De tal amiguismo y compadreo, tales másteres

Los implicados en los másteres dudosos deberían preguntarse por qué se ha construido este escándalo público y por el origen de las prácticas fraudulentas

Seguramente, el aluvión de noticias acerca de la formación real o ficticia de nuestros políticos más insignes nos habrá conducido a sucesivos estados de sorpresa, indignación, hilaridad, atonía, sarcasmo, confusión… Quizá no en este orden. Tal vez entremezclados.

En cualquier caso resulta triste y doloroso que este país lleve enfangado ya unos cuantos meses en una diatriba, tal vez sin precedentes, acerca de si cumplieron o no sus obligaciones como estudiantes, si fueron enchufados o no con más o menos descaro, y si los docentes de turno falsificaron notas y actas en un acto al menos de frivolidad y menosprecio hacia su propio rol social.

Es, sencillamente, patético.

El futuro del país no puede depender de que unos políticos no hayan cursado sus estudios adecuadamente

Que el presidente del Gobierno, el líder de la oposición, una reciente ex ministra de Sanidad… dediquen horas y horas a encontrar argumentos con los que restregar por la cara al adversario sus faltas curriculares y defender las propias, como si el futuro del país dependiera de estos asuntos, es como poco un despilfarro de recursos que no nos deberíamos permitir.

Y, entiéndanme, no es que me parezca algo insustancial que personajes tan relevantes de nuestra vida política hayan chapuceado en su formación y aprovechado indignamente de su posición preeminente, presente o futura.

No.

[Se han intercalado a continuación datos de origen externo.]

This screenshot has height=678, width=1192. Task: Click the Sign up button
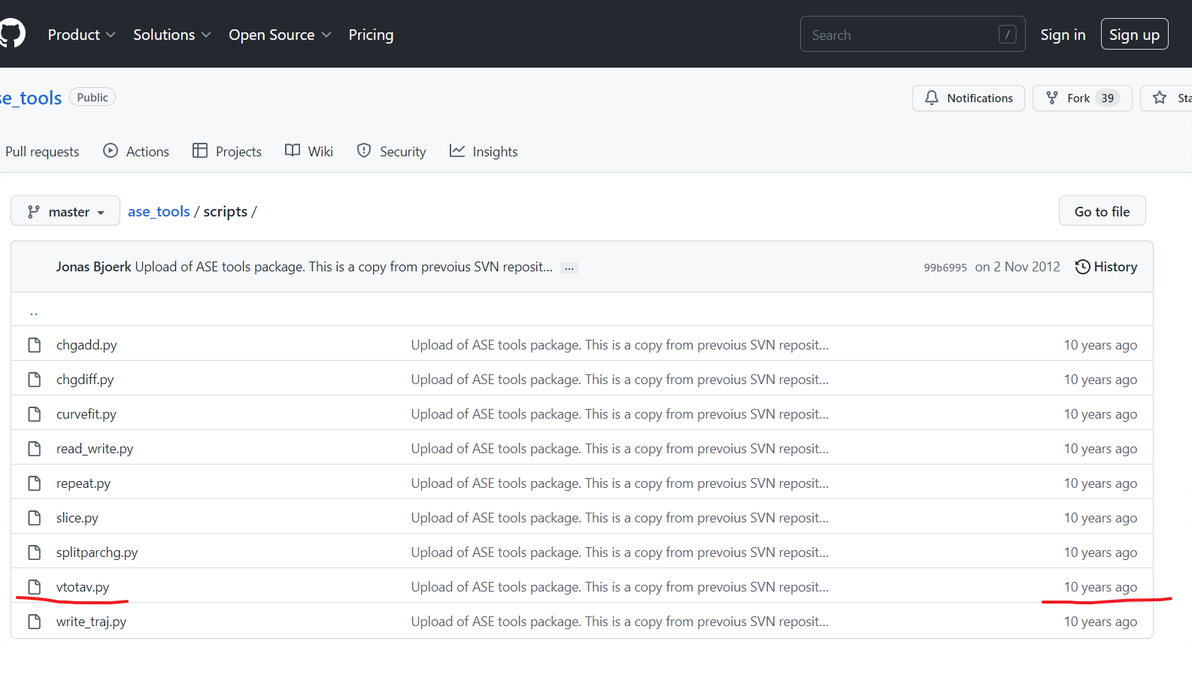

La falsedad en un político, y más si ocupa relevantes cargos en la administración del Estado, debería ser ipso facto motivo de abandono de responsabilidades. Así ocurre en otros países de nuestro entorno.

El asunto de los másteres no debe esconder los verdaderos problemas de este país

No. Lo que creo es que este desagradable asunto debería ser resuelto sin subterfugios en horas, no ser motivo de interminables y lamentables debates, que debieran dedicarse a los muchos y trascendentales temas que acosan la actualidad española.

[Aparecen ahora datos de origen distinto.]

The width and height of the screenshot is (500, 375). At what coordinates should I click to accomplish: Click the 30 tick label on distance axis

Por ejemplo, entre otros, Cataluña; la inmigración, por supuesto; la amenaza de una desaceleración económica a las puertas, y… la educación, evidentemente, el pilar sobre el que se construye, o no, el futuro de las naciones.

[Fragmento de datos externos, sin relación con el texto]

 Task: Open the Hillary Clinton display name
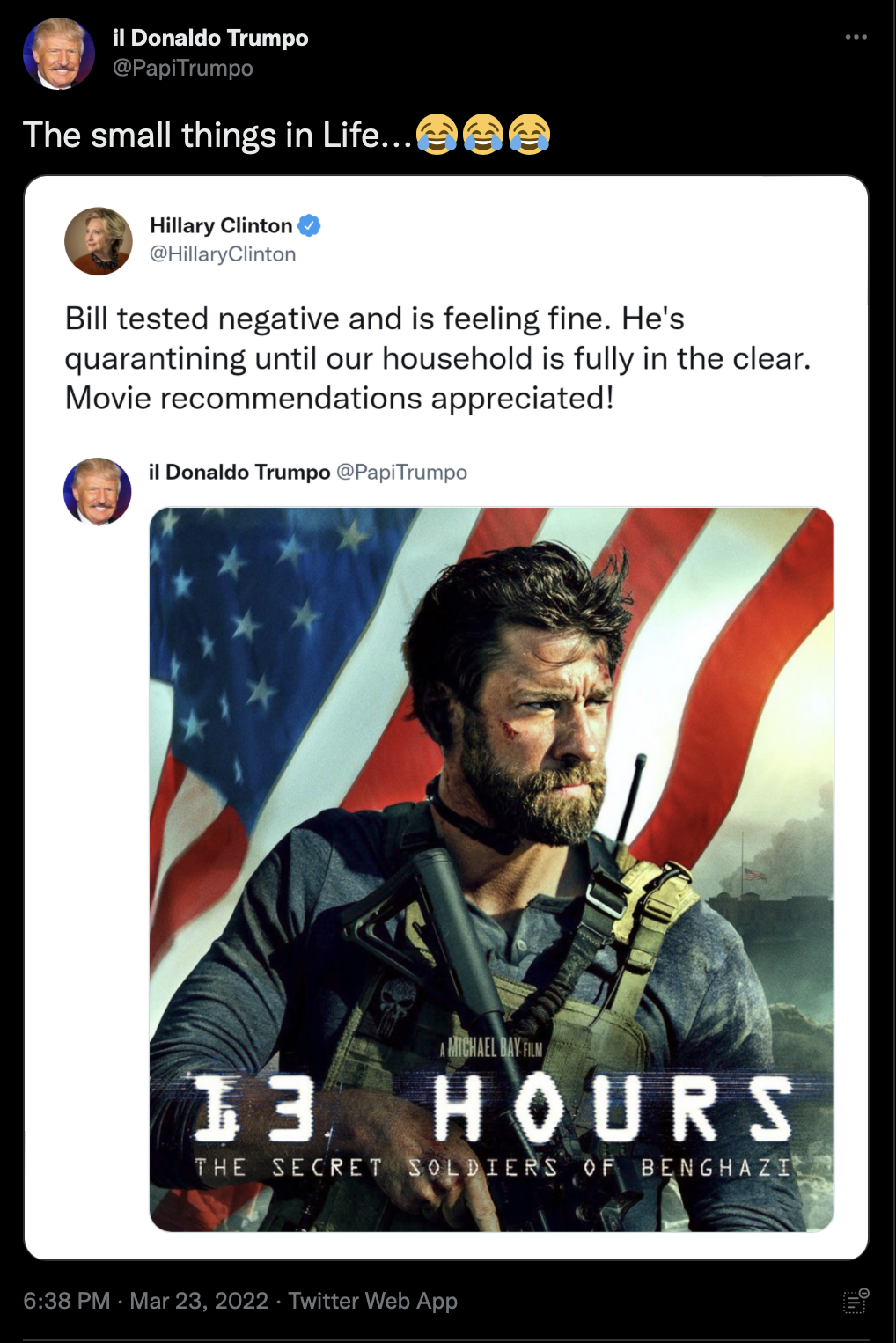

Lo más lamentable de los másteres fraudulentos es que nadie, ninguno de los más implicados tampoco, parece querer dedicar un minuto a la sencilla pregunta de por qué esta situación ha llegado a constituir un escándalo público, de, si sus prácticas están más extendidas de lo que pensábamos en una parte de nuestra clase política, cuál es el origen del mal.

La politización de las universidades

Quizá por ese camino llegaríamos a preguntarnos si tiene sentido que en nuestras universidades sean los propios aspirantes a doctores los que conformen los tribunales que les van a evaluar, por ejemplo.

O cuál es la necesidad social de una buena parte de los cursos de postgrado que se ofrecen y publicitan como productos de consumo al uso, y, sobre todo, cuál es su retorno.

De paso comenzaríamos a interrogarnos acerca de si en aras a la sacrosanta autonomía universitaria no hemos acabado convirtiendo nuestros máximos centros de enseñanza en auténticos reinos de taifas, prisioneros de castas: la Complutense para los próximos a Podemos, la Autónoma de Barcelona para los de Iniciativa, la Ramon Llull para los convergentes… podríamos afirmar simplificando mucho.

Y quizá valdría ya la pena, aprovechando el desgraciado debate nacional sobre los delitos y faltas cometidos a costa de los dichosos másteres, que abordáramos con rigor cómo poner en marcha una política educativa de la base a sus más altos exponentes; donde primara la excelencia sobre la resignación, la meritocracia sobre el amiguismo y la calidad sobre la apariencia.

Al fin y al cabo, nos estamos jugando sólo nuestro futuro.